The fundamental problem with a segmentation-based approach is that the CNN is trained only to provide local information about the presence of roads. Key decisions on how road segments are inter-connected to each other are delegated to an error-prone post-processing stage that relies on heuristics instead of machine learning or principled algorithms. Rather than rely on an intermediate image representation, we seek an approach that produces the road network directly from the CNN. However, it is not obvious how to train a CNN to learn to produce a graph from images.

We propose RoadTracer, an approach that uses an iterative graph construction process for extracting graph structures from images. Our approach constructs the road network by adding individual road segments one at a time, using a novel CNN architecture to decide on the next segment to add given as input the portion of the network constructed so far. In this way, we eliminate the intermediate image representation of the road network, and avoid the need for extensive post-processing that limits the accuracy of prior methods.

Training the CNN decision function is challenging because the input to the CNN at each step of the search depends on the partial road network generated using the CNN up to that step. We find that standard approaches that use a static set of labeled training examples are inadequate. Instead, we develop a dynamic labeling approach to produce training examples on the fly as the CNN evolves during training. This procedure resembles reinforcement learning, but we use it in an efficient supervised training procedure.

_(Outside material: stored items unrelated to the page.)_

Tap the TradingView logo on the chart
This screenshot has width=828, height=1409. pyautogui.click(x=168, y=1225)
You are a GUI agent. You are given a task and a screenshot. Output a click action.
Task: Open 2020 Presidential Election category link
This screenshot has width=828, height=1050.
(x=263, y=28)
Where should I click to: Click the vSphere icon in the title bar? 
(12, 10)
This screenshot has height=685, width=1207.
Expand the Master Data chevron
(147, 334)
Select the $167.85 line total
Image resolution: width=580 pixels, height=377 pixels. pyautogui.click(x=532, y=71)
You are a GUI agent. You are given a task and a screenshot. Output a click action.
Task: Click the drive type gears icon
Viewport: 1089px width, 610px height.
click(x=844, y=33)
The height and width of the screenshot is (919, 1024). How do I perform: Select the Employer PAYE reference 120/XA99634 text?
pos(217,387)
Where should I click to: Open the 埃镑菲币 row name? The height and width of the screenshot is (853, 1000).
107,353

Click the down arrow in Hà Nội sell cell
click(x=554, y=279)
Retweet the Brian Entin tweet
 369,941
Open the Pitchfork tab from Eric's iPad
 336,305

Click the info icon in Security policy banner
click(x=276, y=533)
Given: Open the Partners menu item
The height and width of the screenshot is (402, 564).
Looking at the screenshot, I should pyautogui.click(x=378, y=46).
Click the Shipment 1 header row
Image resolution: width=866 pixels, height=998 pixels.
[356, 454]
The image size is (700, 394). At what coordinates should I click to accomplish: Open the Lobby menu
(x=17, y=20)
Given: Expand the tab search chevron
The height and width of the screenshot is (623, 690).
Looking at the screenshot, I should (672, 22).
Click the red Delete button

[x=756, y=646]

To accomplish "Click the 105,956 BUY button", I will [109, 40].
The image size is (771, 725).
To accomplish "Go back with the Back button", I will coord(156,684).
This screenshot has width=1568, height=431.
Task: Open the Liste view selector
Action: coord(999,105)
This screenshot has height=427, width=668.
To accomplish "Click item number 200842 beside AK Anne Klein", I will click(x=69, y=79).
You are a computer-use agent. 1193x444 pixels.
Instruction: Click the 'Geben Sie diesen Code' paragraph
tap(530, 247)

We evaluate our approach using aerial images covering 24 square km areas of 15 cities, after training the model on 25 other cities. We make our code and a demonstration of RoadTracer in action available at https://roadmaps.csail.mit.edu/roadtracer. We implement two baselines, DeepRoadMapper and our own segmentation approach. Across the 15 cities, our main experimental finding is that, at a 5% average error rate on a junction-by-junction matching metric, RoadTracer correctly captures 45% more junctions than our segmentation approach (0.58 vs 0.40). DeepRoadMapper fails to produce maps with better than a 19% average error rate. Because accurately capturing the local topology around junctions is crucial for applications like navigation, these results suggest that RoadTracer is an important step forward in fully automating map construction from aerial images.

Related Work

Classifying pixels in an aerial image as “road” or “non-road” is a well-studied problem, with solutions generally using probabilistic models. Barzobar et al. build geometric-probabilistic models of road images based on assumptions about local road-like features, such as road geometry and color intensity, and draw inferences with MAP estimation . Wegner et al. use higher-order conditional random fields (CRFs) to model the structures of the road network by first segmenting aerial images into superpixels, and then adding paths to connect these superpixels . More recently, CNNs have been applied to road segmentation . However, the output of road segmentation, consisting of a probability of each pixel being part of a road, cannot be directly used as a road network graph.

To extract a road network graph from the segmentation output, Cheng et al. apply binary thresholding and morphological thinning to produce single-pixel-width road centerlines . A graph can then be obtained by tracing these centerlines. Máttyus et al. propose a similar approach called DeepRoadMapper, but add post-processing stages to enhance the graph by reasoning about missing connections and applying heuristics . This solution yields promising results when the road segmentation has modest error. However, as we will show in Section 3.1, heuristics do not perform well when there is uncertainty in segmentation, which can arise due to occlusion, ambiguous topology, or complex topology such as parallel roads and multi-layer roads.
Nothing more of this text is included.